In many ways, the Canadian documentary content of the last few years has sought to present a counternarrative to the Black-death-as-Black-life messaging of the 2010s. Yes, we have (and do) exist in a world of anti-Black racism (ABR) which requires attention, but the notion that ABR is Black history is deeply problematic and increasingly, offensive. As this media content has shown, we are inventors, innovators, strong, resilient, and an extremely multi-talented people.
How many people know about the life of Howard Douglas McCurdy (1932 – 2018)? Born in London, Ontario to a family who were descendants of African Americans who migrated there in the nineteenth century, in 1959, he joined the Biology Department at Assumption College (now the University of Windsor). McCurdy is the first Black person to hold a tenure-track position in a Canadian university. This first is significant because it asks us to reflect on the question — how many Black faculty are tenured today? How (if at all) has Canadian university faculty demographics changed since the 1970s?
Black Excellence, then, was a necessary response ten years ago, but it is time to think beyond it. Especially given how co-opted the concept has become within our universities. It functions as a way to reframe the narrative, celebrate the lives of Black people, and redefine what it means to be Black. But at the same time, the stories that would help young Black people realize that they are not alone, that their lives matter — whether they are in an advanced university program or work at a gas station —often do not form part of the Black Excellence rhetoric and celebrations.
There are so many people who have influenced my work, and in their time were not examples of Black Excellence but were Black Agitators, challenging structures and laws from the inside and outside.

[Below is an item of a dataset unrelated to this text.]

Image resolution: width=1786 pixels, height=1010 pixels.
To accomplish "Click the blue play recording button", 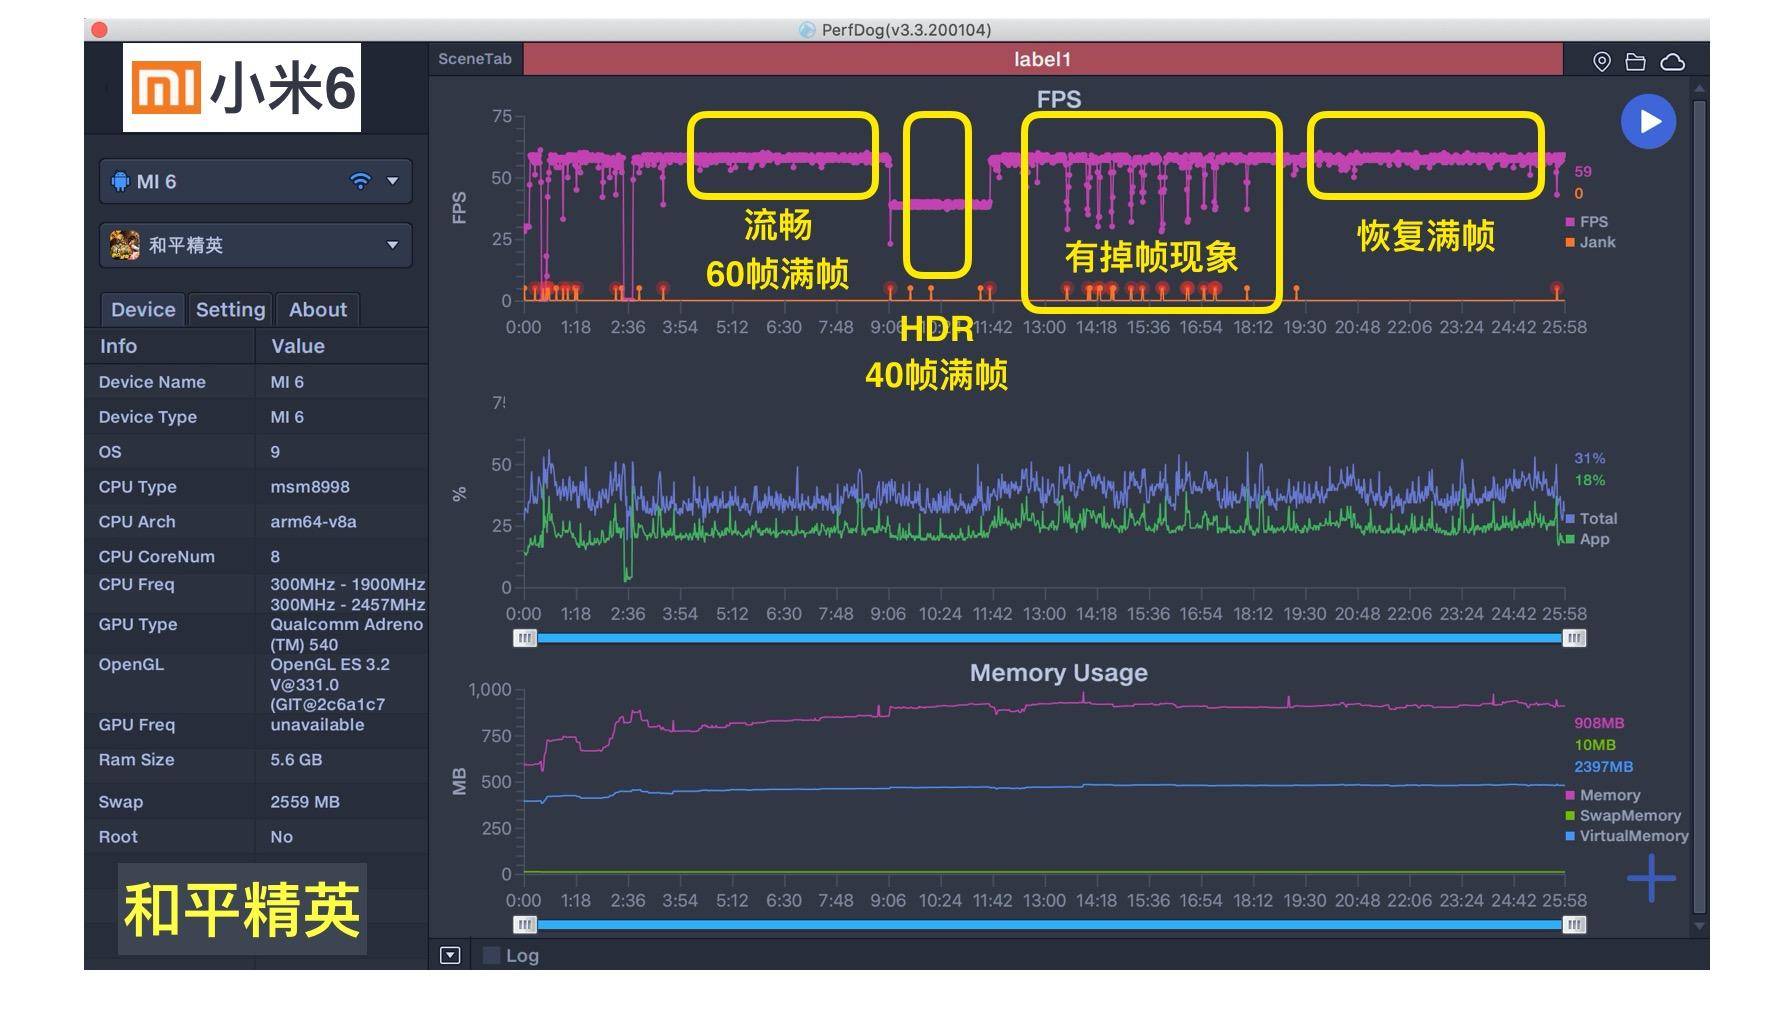I will click(1648, 121).
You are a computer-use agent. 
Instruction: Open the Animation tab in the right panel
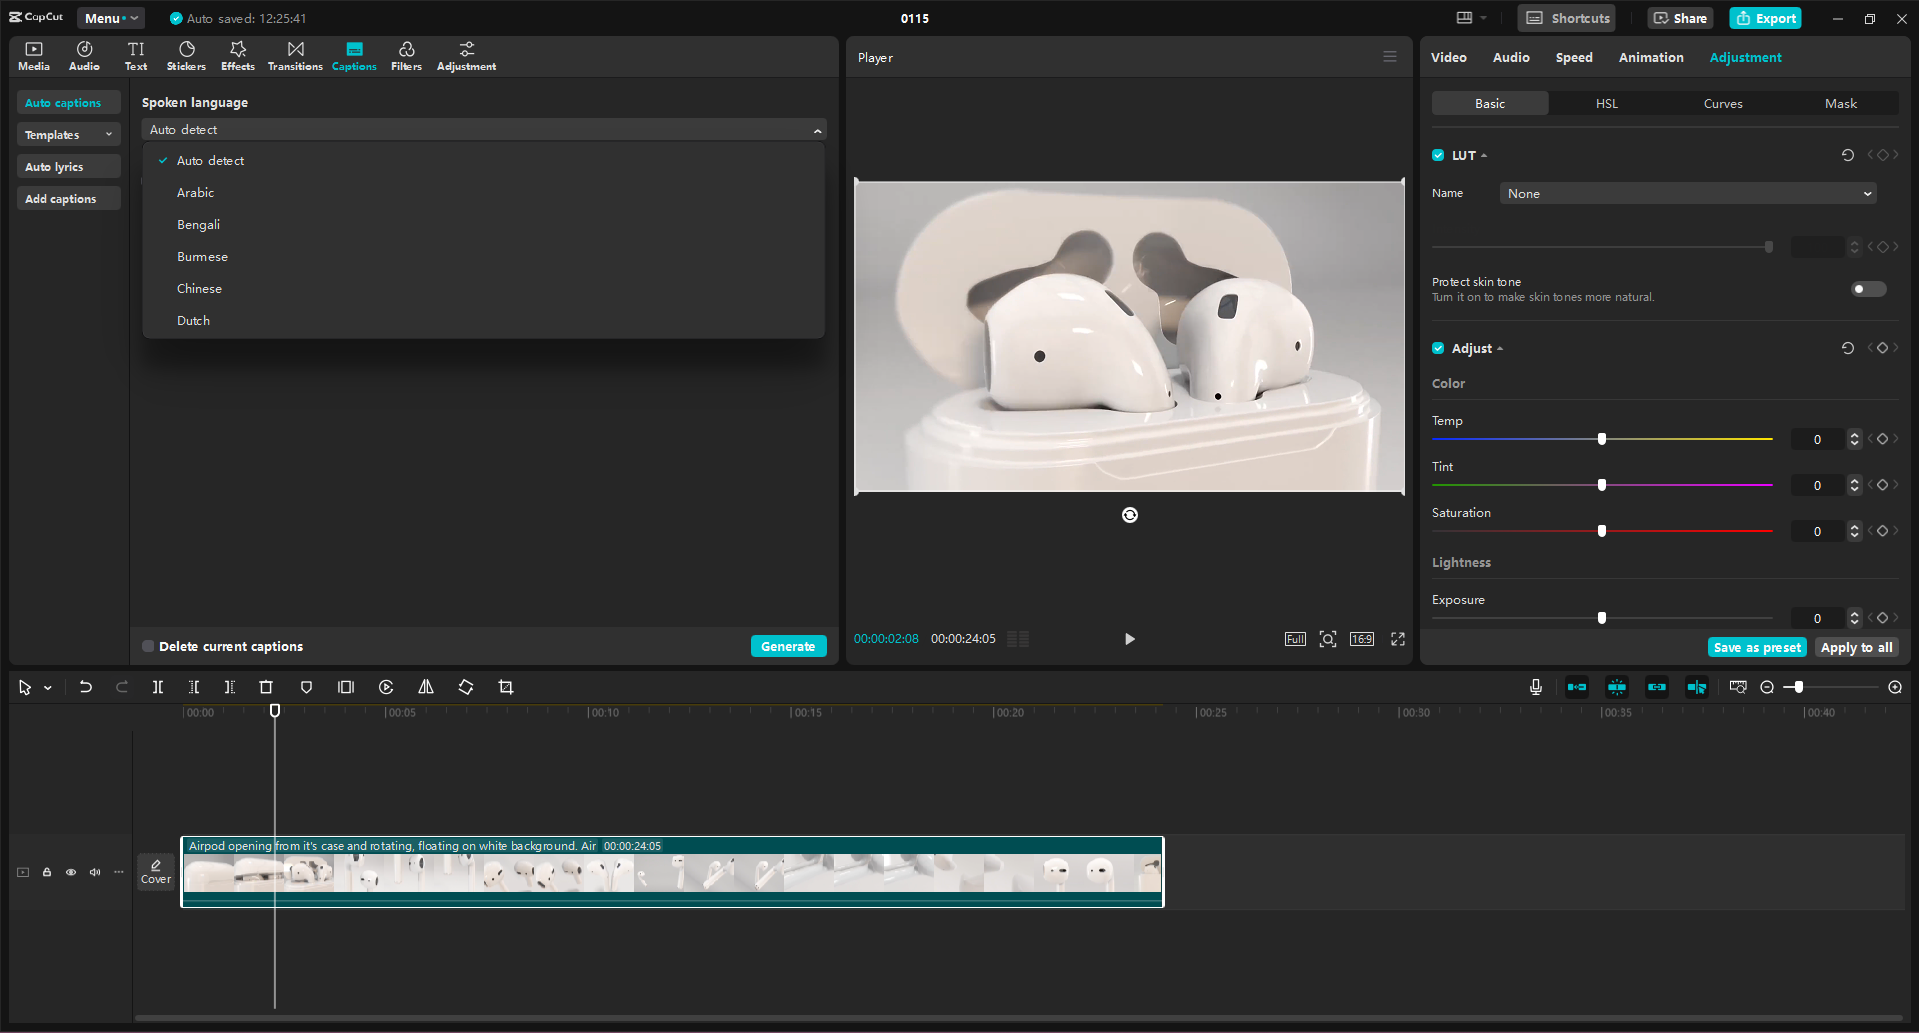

These folks were not trying to be excellent, they sought to free Black people from systems and structures of oppression.
I study Black people because I’m invested in giving voice to people who look like me. Black Excellence has nothing to do with it. With each article, book, post, I aim to be in community with Black people, regardless of their grade point average, where they live, how they dress, and most importantly, how they identify. It’s time to think beyond Black Excellence and the exaltation of individuals to how we can create the sociocultural conditions that will foster Black community — widely defined. We need a vision for collective progress, not an exceptional 10 per cent.